-- TEXTO PARA ANÁLISE --
▬▬▬▬▬▬

A Ciência Revela a Verdadeira Idade Canina em Equivalência Humana
Há muito tempo, a sabedoria popular sugeria que a idade de um cão poderia ser estimada multiplicando sua idade por sete para obter a equivalência em anos humanos. No entanto, essa noção simplista foi frequentemente contestada por especialistas em saúde animal. Uma pesquisa recente, realizada na Universidade da Califórnia em São Diego, vem revolucionar essa compreensão, oferecendo uma correlação mais precisa entre o processo de envelhecimento de cães e seres humanos, com base em análises genéticas profundas.
Tradicionalmente, a ideia de que um ano de vida canina se equipara a sete anos humanos era amplamente aceita. Essa fórmula implicaria, por exemplo, que um cão de cinco anos teria aproximadamente 35 anos em termos humanos. Contudo, veterinários sempre expressaram ressalvas quanto a essa generalização, reconhecendo que o ritmo de envelhecimento dos cães não é linear. De fato, os cães atravessam a puberdade e amadurecem rapidamente no primeiro ano, atingindo a fase adulta jovem. Após esse período inicial, o envelhecimento desacelera, e a maioria das raças é considerada idosa a partir dos seis anos, embora haja variações significativas entre elas.

▬▬▬▬▬▬

-- DADOS DE ORIGEM --
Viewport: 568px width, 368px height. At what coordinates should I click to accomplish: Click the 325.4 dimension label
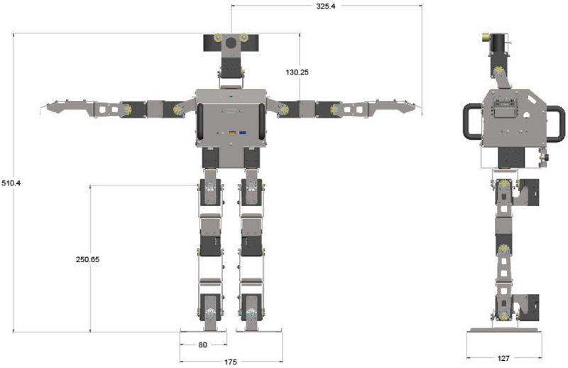pyautogui.click(x=326, y=6)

▬▬▬▬▬▬

-- TAREFA 1 --
Segundo o texto para análise, em que instituição foi realizada a pesquisa recente sobre o envelhecimento dos cães?
-- TAREFA 2 --
Resuma o texto para análise em duas frases.
-- TAREFA 3 --
Indique se cada afirmação concorda com o texto para análise, respondendo sim ou não e citando as palavras do texto que decidem a questão.
(a) Pela fórmula tradicional, um cão de cinco anos corresponderia a cerca de 35 anos humanos.
(b) O ritmo de envelhecimento dos cães é linear.
(c) A maioria das raças é considerada idosa a partir dos dez anos.

-- RESPOSTA 1 --
Na Universidade da Califórnia em São Diego.

-- RESPOSTA 2 --
A antiga regra de multiplicar a idade de um cão por sete foi contestada por especialistas, e uma pesquisa da Universidade da Califórnia em São Diego propõe, com base em análises genéticas, uma correlação mais precisa entre o envelhecimento de cães e de seres humanos. Os cães amadurecem rapidamente no primeiro ano e depois envelhecem mais devagar, e a maioria das raças é considerada idosa a partir dos seis anos.

-- RESPOSTA 3 --
(a) Sim: "um cão de cinco anos teria aproximadamente 35 anos em termos humanos".
(b) Não: "o ritmo de envelhecimento dos cães não é linear".
(c) Não: "a maioria das raças é considerada idosa a partir dos seis anos".